*TASK DESCRIPTION*. Below is a set of records. Repeat all of them exactly.

*DATASET EXCERPTS*.
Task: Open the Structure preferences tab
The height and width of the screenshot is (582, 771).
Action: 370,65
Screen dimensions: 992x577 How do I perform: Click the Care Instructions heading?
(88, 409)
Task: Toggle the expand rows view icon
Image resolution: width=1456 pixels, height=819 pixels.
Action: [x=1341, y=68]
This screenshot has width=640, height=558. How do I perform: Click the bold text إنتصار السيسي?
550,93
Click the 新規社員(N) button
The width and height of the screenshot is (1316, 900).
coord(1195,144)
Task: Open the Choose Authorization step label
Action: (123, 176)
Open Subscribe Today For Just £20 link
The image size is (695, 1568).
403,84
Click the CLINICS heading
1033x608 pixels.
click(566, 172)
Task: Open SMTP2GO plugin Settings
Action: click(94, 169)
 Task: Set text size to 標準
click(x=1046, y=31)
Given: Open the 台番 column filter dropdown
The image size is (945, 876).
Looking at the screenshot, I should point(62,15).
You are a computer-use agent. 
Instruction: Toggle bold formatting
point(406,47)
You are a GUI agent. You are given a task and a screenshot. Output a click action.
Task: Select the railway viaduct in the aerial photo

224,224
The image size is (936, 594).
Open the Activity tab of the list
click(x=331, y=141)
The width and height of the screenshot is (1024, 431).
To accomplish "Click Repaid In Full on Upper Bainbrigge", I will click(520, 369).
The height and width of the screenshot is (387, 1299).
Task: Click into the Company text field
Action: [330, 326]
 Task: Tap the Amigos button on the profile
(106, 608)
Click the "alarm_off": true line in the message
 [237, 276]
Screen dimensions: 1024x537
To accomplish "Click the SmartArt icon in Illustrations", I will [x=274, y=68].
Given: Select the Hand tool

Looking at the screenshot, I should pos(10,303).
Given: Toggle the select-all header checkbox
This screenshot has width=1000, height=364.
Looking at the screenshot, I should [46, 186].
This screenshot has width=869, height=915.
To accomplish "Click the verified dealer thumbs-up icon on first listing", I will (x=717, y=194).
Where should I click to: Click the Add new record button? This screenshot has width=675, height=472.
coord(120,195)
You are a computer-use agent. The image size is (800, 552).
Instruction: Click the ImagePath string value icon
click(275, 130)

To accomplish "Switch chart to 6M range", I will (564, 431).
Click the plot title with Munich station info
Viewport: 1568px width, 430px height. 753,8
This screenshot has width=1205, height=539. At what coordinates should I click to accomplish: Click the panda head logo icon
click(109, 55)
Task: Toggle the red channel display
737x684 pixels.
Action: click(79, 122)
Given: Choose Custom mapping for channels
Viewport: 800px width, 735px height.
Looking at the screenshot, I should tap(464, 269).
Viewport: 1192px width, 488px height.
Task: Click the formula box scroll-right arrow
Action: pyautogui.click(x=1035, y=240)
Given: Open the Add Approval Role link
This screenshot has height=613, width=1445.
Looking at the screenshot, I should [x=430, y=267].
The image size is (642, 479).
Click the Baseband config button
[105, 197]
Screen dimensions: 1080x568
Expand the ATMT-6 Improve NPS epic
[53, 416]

*YOUR RESPONSE*.
Task: Open the Structure preferences tab
The height and width of the screenshot is (582, 771).
Action: 370,65
Screen dimensions: 992x577 How do I perform: Click the Care Instructions heading?
(88, 409)
Task: Toggle the expand rows view icon
Image resolution: width=1456 pixels, height=819 pixels.
Action: [x=1341, y=68]
This screenshot has width=640, height=558. How do I perform: Click the bold text إنتصار السيسي?
550,93
Click the 新規社員(N) button
The width and height of the screenshot is (1316, 900).
coord(1195,144)
Task: Open the Choose Authorization step label
Action: (123, 176)
Open Subscribe Today For Just £20 link
The image size is (695, 1568).
403,84
Click the CLINICS heading
1033x608 pixels.
click(566, 172)
Task: Open SMTP2GO plugin Settings
Action: click(94, 169)
 Task: Set text size to 標準
click(x=1046, y=31)
Given: Open the 台番 column filter dropdown
The image size is (945, 876).
Looking at the screenshot, I should point(62,15).
You are a computer-use agent. 
Instruction: Toggle bold formatting
point(406,47)
You are a GUI agent. You are given a task and a screenshot. Output a click action.
Task: Select the railway viaduct in the aerial photo

224,224
The image size is (936, 594).
Open the Activity tab of the list
click(x=331, y=141)
The width and height of the screenshot is (1024, 431).
To accomplish "Click Repaid In Full on Upper Bainbrigge", I will click(520, 369).
The height and width of the screenshot is (387, 1299).
Task: Click into the Company text field
Action: [330, 326]
 Task: Tap the Amigos button on the profile
(106, 608)
Click the "alarm_off": true line in the message
 [237, 276]
Screen dimensions: 1024x537
To accomplish "Click the SmartArt icon in Illustrations", I will [x=274, y=68].
Given: Select the Hand tool

Looking at the screenshot, I should pos(10,303).
Given: Toggle the select-all header checkbox
This screenshot has width=1000, height=364.
Looking at the screenshot, I should [46, 186].
This screenshot has width=869, height=915.
To accomplish "Click the verified dealer thumbs-up icon on first listing", I will (x=717, y=194).
Where should I click to: Click the Add new record button? This screenshot has width=675, height=472.
coord(120,195)
You are a computer-use agent. The image size is (800, 552).
Instruction: Click the ImagePath string value icon
click(275, 130)

To accomplish "Switch chart to 6M range", I will (564, 431).
Click the plot title with Munich station info
Viewport: 1568px width, 430px height. 753,8
This screenshot has width=1205, height=539. At what coordinates should I click to accomplish: Click the panda head logo icon
click(109, 55)
Task: Toggle the red channel display
737x684 pixels.
Action: click(79, 122)
Given: Choose Custom mapping for channels
Viewport: 800px width, 735px height.
Looking at the screenshot, I should tap(464, 269).
Viewport: 1192px width, 488px height.
Task: Click the formula box scroll-right arrow
Action: pyautogui.click(x=1035, y=240)
Given: Open the Add Approval Role link
This screenshot has height=613, width=1445.
Looking at the screenshot, I should [x=430, y=267].
The image size is (642, 479).
Click the Baseband config button
[105, 197]
Screen dimensions: 1080x568
Expand the ATMT-6 Improve NPS epic
[53, 416]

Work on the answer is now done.